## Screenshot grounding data
Content starts

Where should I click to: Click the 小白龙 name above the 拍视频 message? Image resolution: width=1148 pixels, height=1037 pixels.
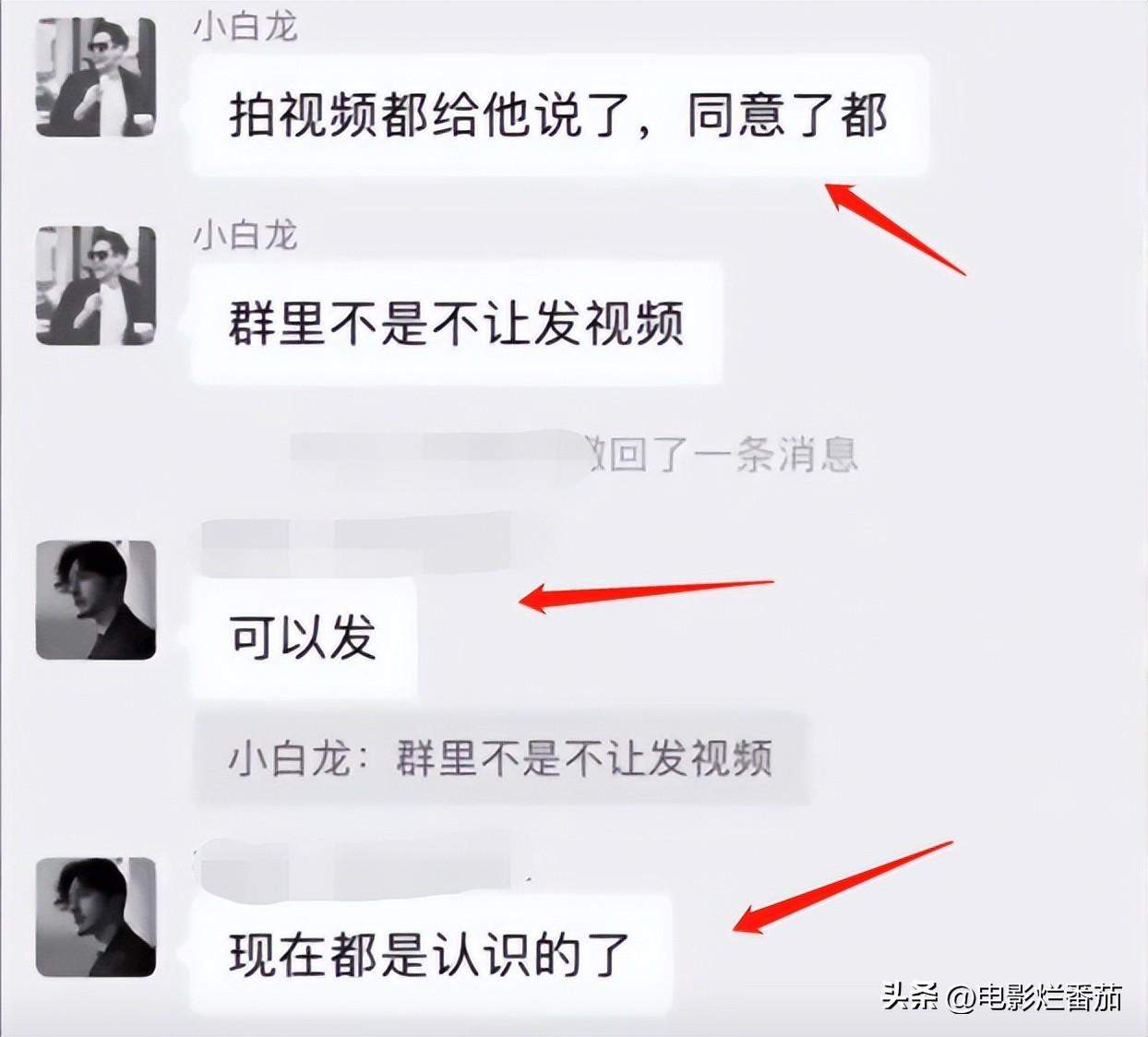[x=245, y=28]
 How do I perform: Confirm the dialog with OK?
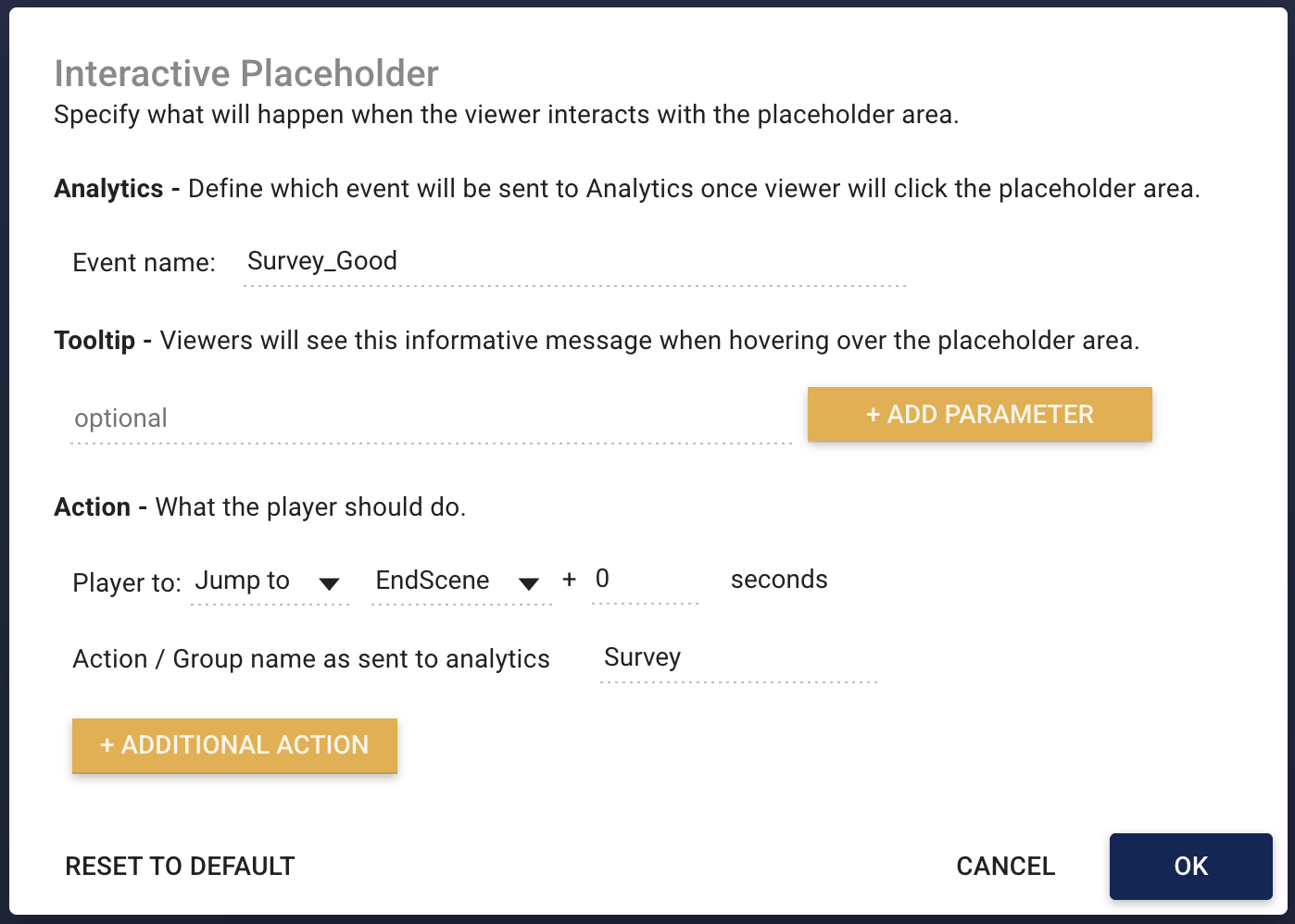(1190, 867)
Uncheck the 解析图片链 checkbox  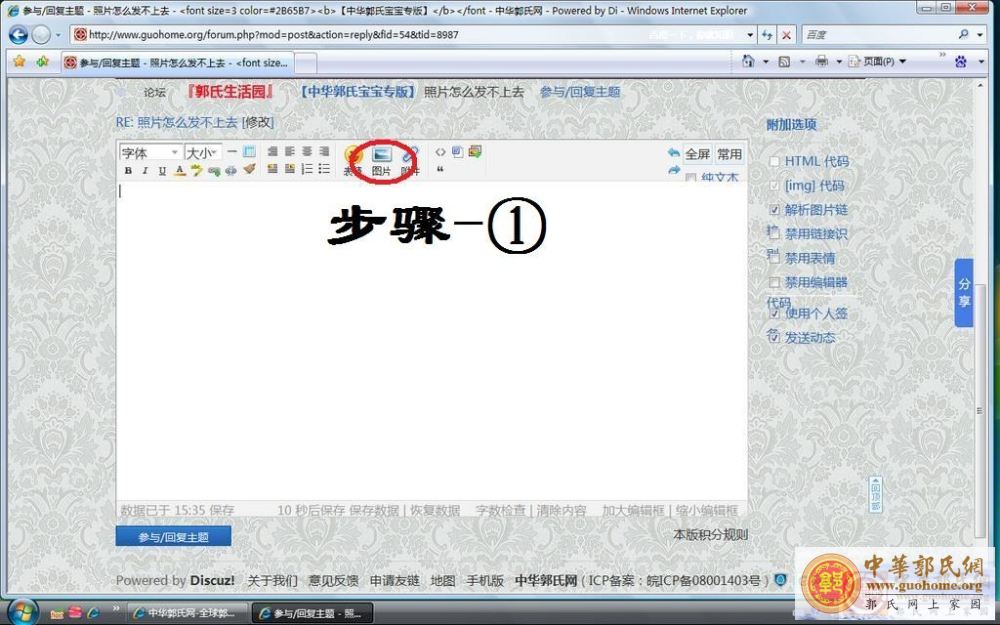click(x=773, y=210)
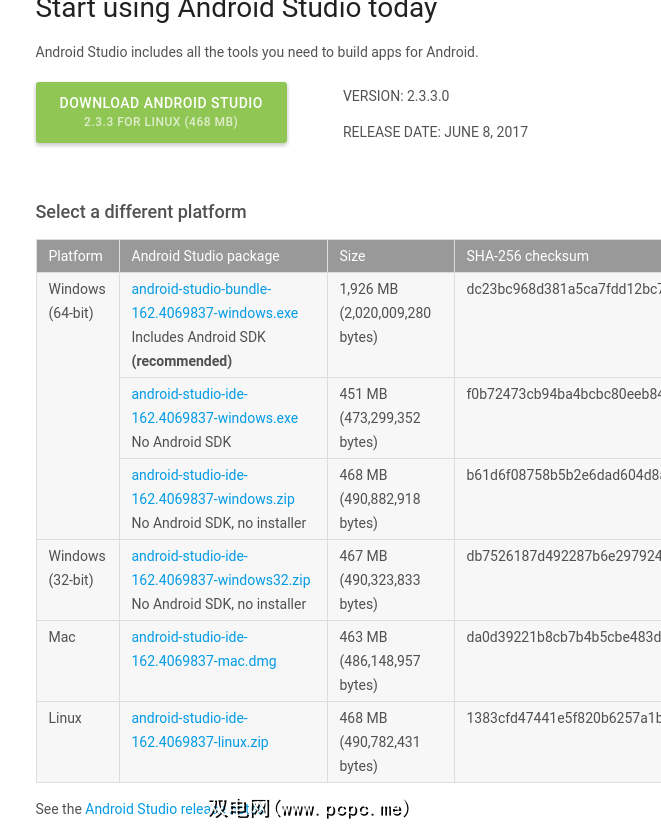
Task: Download the 64-bit windows.zip package
Action: 212,487
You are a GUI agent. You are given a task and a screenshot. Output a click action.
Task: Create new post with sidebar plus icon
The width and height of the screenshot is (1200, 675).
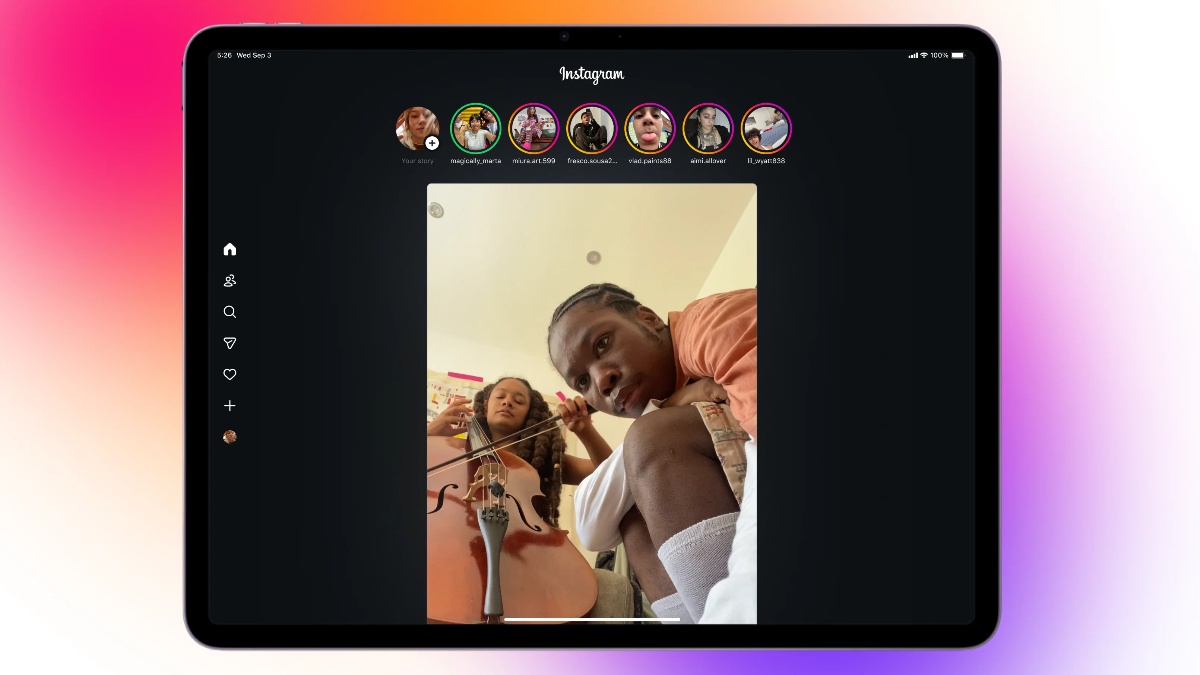(x=230, y=406)

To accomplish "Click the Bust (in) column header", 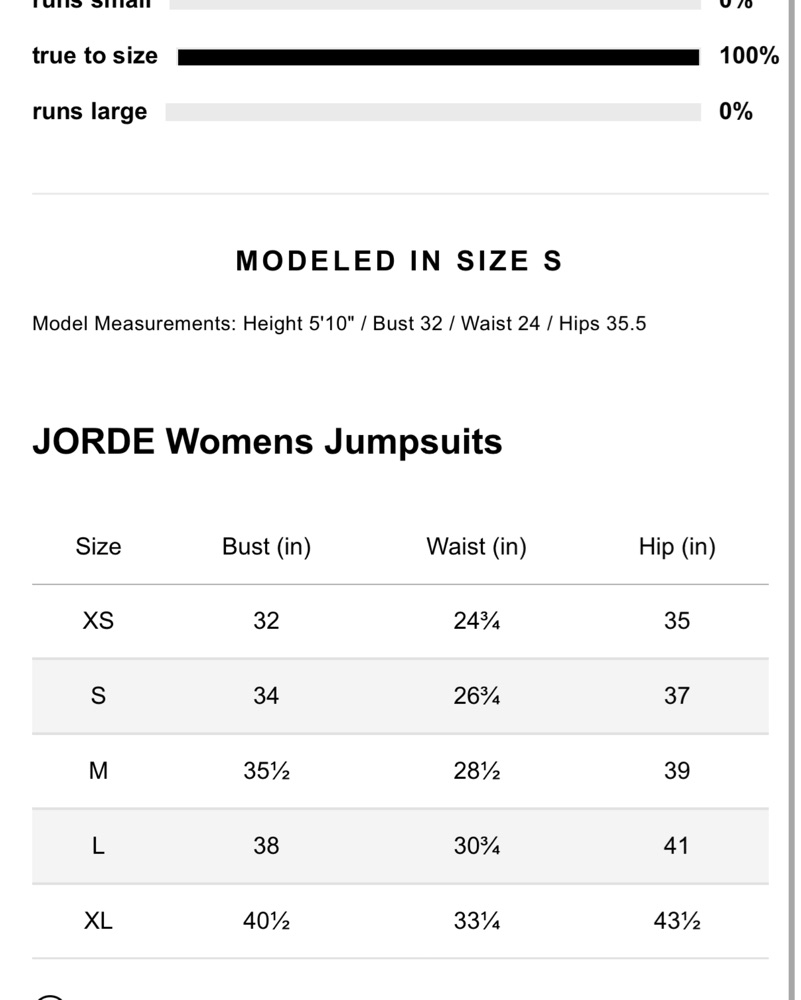I will [266, 547].
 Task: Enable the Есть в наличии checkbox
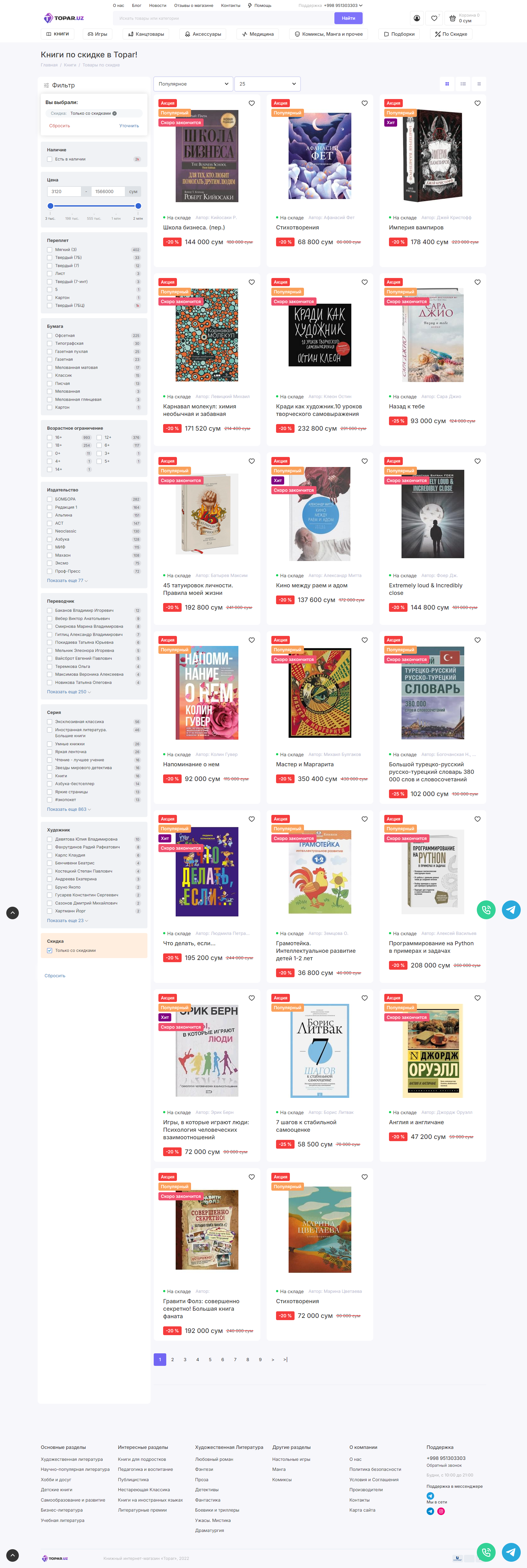(x=49, y=160)
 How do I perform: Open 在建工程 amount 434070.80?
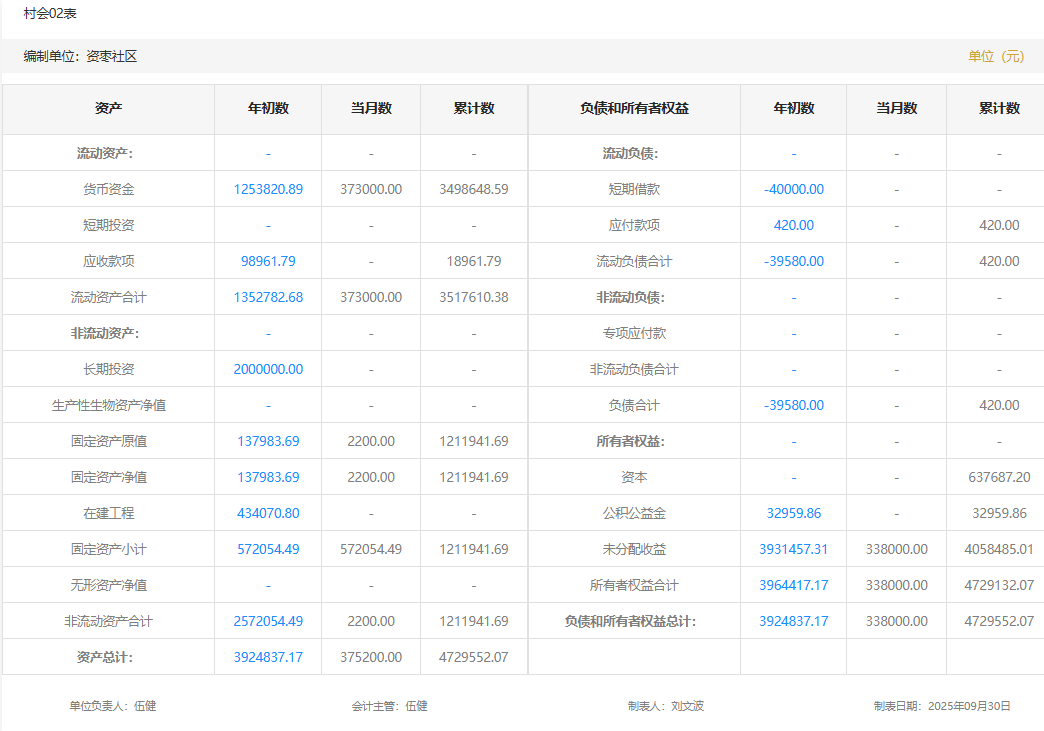pyautogui.click(x=268, y=513)
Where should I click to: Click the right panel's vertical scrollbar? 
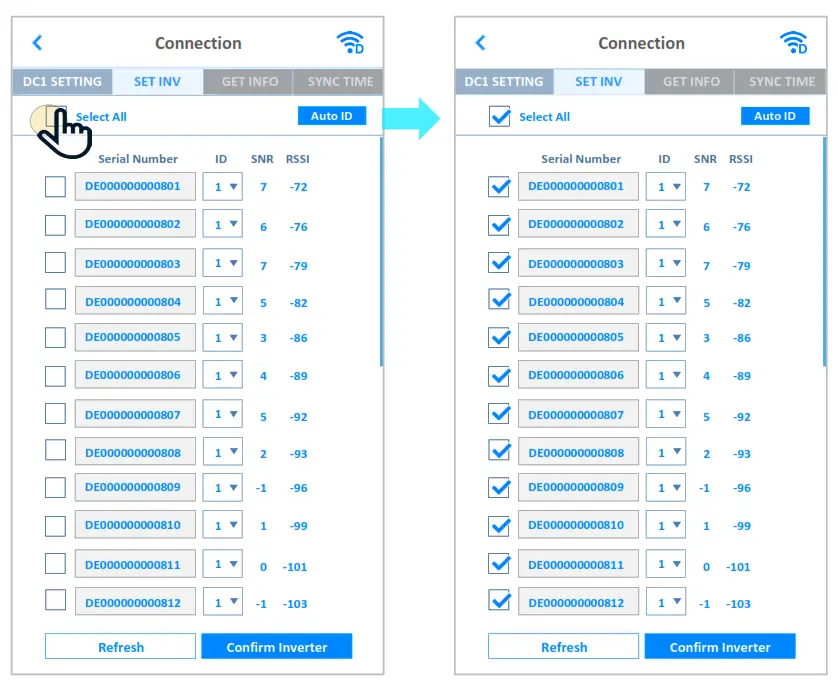click(x=825, y=250)
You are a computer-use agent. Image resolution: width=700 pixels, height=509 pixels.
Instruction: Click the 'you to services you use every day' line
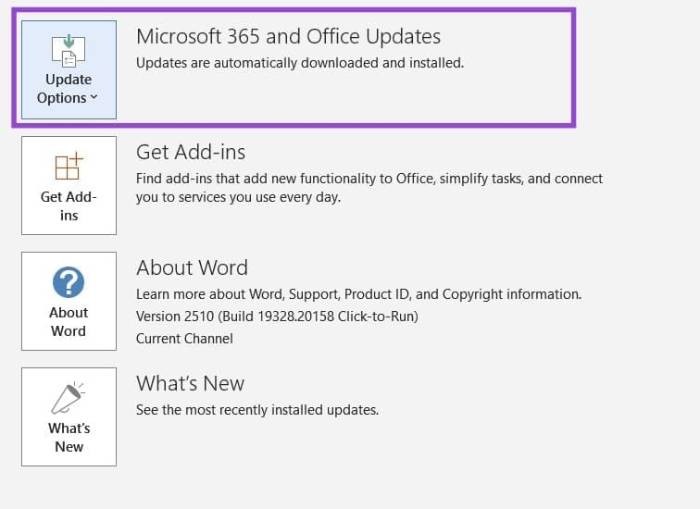point(238,197)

Content ends

## AIM OF THE TASK
For this exercise, set down exactly the lines that run from the line holding "You are a computer-use" to the last line of the records above; include both end lines and omit pictures.

## OUTPUT
You are a computer-use agent. Image resolution: width=700 pixels, height=509 pixels.
Instruction: Click the 'you to services you use every day' line
point(238,197)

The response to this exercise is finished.